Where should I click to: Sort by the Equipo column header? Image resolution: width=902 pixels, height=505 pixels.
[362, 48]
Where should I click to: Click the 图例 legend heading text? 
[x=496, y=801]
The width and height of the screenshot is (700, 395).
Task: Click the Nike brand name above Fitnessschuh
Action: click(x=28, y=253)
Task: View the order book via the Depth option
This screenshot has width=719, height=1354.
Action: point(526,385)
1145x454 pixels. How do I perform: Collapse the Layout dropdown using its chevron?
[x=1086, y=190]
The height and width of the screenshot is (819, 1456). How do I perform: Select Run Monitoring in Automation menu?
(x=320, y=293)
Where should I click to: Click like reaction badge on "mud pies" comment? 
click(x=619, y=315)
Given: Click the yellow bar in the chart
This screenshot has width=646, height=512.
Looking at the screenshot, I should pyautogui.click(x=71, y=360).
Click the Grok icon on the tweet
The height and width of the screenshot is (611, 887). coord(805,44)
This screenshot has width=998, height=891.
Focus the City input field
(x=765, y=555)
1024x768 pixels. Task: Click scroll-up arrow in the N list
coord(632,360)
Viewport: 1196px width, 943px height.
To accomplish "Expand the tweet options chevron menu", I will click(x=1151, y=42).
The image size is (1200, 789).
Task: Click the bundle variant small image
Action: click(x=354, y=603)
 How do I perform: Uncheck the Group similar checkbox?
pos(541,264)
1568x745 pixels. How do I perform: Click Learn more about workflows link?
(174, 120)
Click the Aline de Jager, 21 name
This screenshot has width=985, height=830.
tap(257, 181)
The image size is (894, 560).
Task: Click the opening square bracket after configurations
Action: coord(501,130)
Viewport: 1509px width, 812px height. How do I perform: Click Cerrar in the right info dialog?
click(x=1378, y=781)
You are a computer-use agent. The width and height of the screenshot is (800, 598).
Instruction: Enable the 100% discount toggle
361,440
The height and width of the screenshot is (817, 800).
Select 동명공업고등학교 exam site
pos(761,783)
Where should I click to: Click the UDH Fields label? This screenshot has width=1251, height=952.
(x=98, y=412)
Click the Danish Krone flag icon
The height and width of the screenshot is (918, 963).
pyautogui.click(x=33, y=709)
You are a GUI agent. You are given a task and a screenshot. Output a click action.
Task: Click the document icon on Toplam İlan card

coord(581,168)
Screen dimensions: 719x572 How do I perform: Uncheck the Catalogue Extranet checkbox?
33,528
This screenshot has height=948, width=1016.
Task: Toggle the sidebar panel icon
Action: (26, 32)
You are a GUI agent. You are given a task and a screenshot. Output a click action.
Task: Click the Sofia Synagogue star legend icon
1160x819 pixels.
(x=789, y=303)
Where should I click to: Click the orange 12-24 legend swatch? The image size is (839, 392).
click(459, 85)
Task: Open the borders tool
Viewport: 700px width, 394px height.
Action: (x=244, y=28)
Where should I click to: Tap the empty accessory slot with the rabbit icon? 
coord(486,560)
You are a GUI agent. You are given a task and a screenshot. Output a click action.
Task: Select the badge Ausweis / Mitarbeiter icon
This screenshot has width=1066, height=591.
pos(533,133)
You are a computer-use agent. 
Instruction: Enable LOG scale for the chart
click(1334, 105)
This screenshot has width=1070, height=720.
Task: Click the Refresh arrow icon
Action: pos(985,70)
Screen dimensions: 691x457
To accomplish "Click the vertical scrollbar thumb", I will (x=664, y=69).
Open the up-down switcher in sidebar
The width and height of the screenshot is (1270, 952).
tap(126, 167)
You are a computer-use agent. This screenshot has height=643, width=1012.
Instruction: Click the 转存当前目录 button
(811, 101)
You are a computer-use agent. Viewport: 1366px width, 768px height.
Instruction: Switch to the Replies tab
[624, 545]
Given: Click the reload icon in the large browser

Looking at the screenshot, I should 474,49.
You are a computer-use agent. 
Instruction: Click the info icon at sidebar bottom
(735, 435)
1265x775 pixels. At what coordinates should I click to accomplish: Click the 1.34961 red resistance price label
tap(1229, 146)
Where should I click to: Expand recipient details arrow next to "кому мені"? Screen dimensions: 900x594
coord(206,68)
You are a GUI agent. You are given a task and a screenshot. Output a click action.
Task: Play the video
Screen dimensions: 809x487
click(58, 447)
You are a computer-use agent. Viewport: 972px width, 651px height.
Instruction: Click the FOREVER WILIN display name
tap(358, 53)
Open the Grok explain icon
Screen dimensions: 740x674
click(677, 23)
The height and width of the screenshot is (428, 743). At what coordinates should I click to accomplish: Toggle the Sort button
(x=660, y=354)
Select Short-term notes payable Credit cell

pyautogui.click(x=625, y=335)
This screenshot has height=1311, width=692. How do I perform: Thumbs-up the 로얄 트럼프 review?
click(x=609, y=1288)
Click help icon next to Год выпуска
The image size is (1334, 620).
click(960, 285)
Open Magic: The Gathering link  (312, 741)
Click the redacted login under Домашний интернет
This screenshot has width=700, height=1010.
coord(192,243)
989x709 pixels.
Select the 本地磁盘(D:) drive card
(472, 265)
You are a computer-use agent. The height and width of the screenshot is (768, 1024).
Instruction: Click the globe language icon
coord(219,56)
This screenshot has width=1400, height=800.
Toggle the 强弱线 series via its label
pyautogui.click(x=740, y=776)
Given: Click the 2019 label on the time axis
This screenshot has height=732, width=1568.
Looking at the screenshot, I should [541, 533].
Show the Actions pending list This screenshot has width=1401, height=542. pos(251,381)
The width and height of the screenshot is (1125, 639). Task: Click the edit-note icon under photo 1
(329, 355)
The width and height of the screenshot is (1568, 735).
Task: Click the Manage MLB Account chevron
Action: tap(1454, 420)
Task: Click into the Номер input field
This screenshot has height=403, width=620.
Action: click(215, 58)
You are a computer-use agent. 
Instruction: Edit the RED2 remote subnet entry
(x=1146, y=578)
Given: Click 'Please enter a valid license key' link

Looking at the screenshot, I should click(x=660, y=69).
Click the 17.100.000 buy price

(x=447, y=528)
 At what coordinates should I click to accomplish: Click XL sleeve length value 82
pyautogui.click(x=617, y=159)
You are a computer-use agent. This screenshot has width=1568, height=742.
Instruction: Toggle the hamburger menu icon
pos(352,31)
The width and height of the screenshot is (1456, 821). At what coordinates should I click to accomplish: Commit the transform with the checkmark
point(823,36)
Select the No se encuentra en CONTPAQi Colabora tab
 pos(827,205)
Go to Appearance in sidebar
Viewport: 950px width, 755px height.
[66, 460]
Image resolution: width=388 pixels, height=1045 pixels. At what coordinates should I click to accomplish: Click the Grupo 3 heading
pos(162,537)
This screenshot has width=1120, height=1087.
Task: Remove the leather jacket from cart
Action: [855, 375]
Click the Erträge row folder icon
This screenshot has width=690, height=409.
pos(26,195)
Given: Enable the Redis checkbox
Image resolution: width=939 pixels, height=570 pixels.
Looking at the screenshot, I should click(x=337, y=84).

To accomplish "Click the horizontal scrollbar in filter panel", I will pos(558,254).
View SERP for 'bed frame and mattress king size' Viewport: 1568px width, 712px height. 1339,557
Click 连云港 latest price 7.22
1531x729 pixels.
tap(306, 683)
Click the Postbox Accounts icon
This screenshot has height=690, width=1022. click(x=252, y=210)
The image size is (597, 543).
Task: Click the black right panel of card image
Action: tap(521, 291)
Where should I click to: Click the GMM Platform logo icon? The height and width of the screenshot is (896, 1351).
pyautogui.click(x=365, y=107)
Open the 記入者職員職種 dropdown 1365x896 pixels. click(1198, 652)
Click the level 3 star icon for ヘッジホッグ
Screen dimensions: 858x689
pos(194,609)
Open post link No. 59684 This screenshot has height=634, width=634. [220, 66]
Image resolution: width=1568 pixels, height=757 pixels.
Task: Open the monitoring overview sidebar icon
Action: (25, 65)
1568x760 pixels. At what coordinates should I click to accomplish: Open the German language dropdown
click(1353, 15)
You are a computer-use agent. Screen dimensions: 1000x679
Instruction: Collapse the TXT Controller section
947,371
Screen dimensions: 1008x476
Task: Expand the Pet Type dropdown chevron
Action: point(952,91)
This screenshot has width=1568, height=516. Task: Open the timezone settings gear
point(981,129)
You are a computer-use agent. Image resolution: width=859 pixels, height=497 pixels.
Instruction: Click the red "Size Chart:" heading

***

_Exercise aim_: Above this task is a listing. Restate, word for word and with nothing added, the lines from the one with "Focus the City input field" through the one with "Task: Open the borders tool".

_Output for this task_:
Focus the City input field
(x=765, y=555)
1024x768 pixels. Task: Click scroll-up arrow in the N list
coord(632,360)
Viewport: 1196px width, 943px height.
To accomplish "Expand the tweet options chevron menu", I will click(x=1151, y=42).
The image size is (1200, 789).
Task: Click the bundle variant small image
Action: click(x=354, y=603)
 How do I perform: Uncheck the Group similar checkbox?
pos(541,264)
1568x745 pixels. How do I perform: Click Learn more about workflows link?
(174, 120)
Click the Aline de Jager, 21 name
This screenshot has width=985, height=830.
tap(257, 181)
The image size is (894, 560).
Task: Click the opening square bracket after configurations
Action: coord(501,130)
Viewport: 1509px width, 812px height. How do I perform: Click Cerrar in the right info dialog?
click(x=1378, y=781)
You are a computer-use agent. The width and height of the screenshot is (800, 598).
Instruction: Enable the 100% discount toggle
361,440
The height and width of the screenshot is (817, 800).
Select 동명공업고등학교 exam site
pos(761,783)
Where should I click to: Click the UDH Fields label? This screenshot has width=1251, height=952.
(x=98, y=412)
Click the Danish Krone flag icon
The height and width of the screenshot is (918, 963).
pyautogui.click(x=33, y=709)
You are a GUI agent. You are given a task and a screenshot. Output a click action.
Task: Click the document icon on Toplam İlan card

coord(581,168)
Screen dimensions: 719x572 How do I perform: Uncheck the Catalogue Extranet checkbox?
33,528
This screenshot has height=948, width=1016.
Task: Toggle the sidebar panel icon
Action: (26, 32)
You are a GUI agent. You are given a task and a screenshot. Output a click action.
Task: Click the Sofia Synagogue star legend icon
1160x819 pixels.
(x=789, y=303)
Where should I click to: Click the orange 12-24 legend swatch? The image size is (839, 392).
click(459, 85)
Task: Open the borders tool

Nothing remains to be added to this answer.